_Your assignment_:
Across the records that follow, how many lines contain the string "link"? Answer with the number only.

_Material to process_:
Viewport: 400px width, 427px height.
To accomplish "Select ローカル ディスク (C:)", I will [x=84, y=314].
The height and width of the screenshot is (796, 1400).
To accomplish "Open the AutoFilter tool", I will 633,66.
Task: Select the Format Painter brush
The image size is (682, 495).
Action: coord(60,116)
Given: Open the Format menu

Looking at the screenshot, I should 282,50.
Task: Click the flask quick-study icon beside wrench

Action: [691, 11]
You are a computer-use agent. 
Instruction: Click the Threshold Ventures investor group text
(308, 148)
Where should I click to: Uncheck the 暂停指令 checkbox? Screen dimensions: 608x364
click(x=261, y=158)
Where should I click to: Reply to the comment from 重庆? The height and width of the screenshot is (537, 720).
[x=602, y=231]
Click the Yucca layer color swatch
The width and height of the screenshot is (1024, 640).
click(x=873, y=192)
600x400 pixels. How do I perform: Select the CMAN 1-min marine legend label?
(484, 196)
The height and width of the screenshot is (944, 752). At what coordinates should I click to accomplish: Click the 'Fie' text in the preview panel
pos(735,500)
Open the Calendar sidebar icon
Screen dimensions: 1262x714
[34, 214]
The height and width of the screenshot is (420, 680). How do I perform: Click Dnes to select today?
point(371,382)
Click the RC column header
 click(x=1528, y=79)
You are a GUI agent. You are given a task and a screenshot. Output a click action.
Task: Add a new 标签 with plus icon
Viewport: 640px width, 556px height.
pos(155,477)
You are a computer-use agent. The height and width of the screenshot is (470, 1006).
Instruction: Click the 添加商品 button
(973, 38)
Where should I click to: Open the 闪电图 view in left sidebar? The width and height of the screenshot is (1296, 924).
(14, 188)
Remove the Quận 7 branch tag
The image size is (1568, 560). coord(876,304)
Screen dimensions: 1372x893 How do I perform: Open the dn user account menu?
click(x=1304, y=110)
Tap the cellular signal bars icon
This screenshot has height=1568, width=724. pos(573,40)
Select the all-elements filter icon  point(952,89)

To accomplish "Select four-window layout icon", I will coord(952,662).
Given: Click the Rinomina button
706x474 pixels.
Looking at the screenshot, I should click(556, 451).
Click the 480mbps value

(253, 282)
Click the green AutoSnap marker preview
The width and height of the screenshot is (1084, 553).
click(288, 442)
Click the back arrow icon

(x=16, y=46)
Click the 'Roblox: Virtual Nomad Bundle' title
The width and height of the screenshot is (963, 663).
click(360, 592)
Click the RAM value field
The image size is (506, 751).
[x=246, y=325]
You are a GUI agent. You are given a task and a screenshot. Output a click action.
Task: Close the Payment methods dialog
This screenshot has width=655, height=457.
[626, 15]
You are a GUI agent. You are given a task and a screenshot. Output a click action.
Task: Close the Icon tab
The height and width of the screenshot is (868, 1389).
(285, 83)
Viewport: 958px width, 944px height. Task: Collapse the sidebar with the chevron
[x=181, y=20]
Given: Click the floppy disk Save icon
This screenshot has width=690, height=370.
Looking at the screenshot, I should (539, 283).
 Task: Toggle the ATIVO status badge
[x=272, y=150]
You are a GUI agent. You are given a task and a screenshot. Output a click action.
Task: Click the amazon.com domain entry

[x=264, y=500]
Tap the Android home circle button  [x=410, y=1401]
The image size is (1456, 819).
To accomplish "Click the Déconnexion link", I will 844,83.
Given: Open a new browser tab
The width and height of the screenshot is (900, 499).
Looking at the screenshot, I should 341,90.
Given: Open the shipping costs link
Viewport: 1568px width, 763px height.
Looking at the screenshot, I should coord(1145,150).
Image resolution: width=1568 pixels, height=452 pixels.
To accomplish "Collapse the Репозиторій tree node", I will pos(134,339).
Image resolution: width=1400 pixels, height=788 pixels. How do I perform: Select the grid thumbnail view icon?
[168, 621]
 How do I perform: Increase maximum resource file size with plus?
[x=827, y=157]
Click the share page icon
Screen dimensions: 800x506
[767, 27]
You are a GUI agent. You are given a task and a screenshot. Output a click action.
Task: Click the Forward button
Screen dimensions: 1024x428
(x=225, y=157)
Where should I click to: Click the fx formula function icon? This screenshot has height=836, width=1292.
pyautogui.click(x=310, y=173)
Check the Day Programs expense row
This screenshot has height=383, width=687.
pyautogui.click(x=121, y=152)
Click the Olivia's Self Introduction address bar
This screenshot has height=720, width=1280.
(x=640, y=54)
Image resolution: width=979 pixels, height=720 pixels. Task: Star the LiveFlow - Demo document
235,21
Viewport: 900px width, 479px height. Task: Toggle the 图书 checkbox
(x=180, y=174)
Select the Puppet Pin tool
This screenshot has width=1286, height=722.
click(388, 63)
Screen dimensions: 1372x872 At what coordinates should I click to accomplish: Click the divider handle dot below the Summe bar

_Response_:
2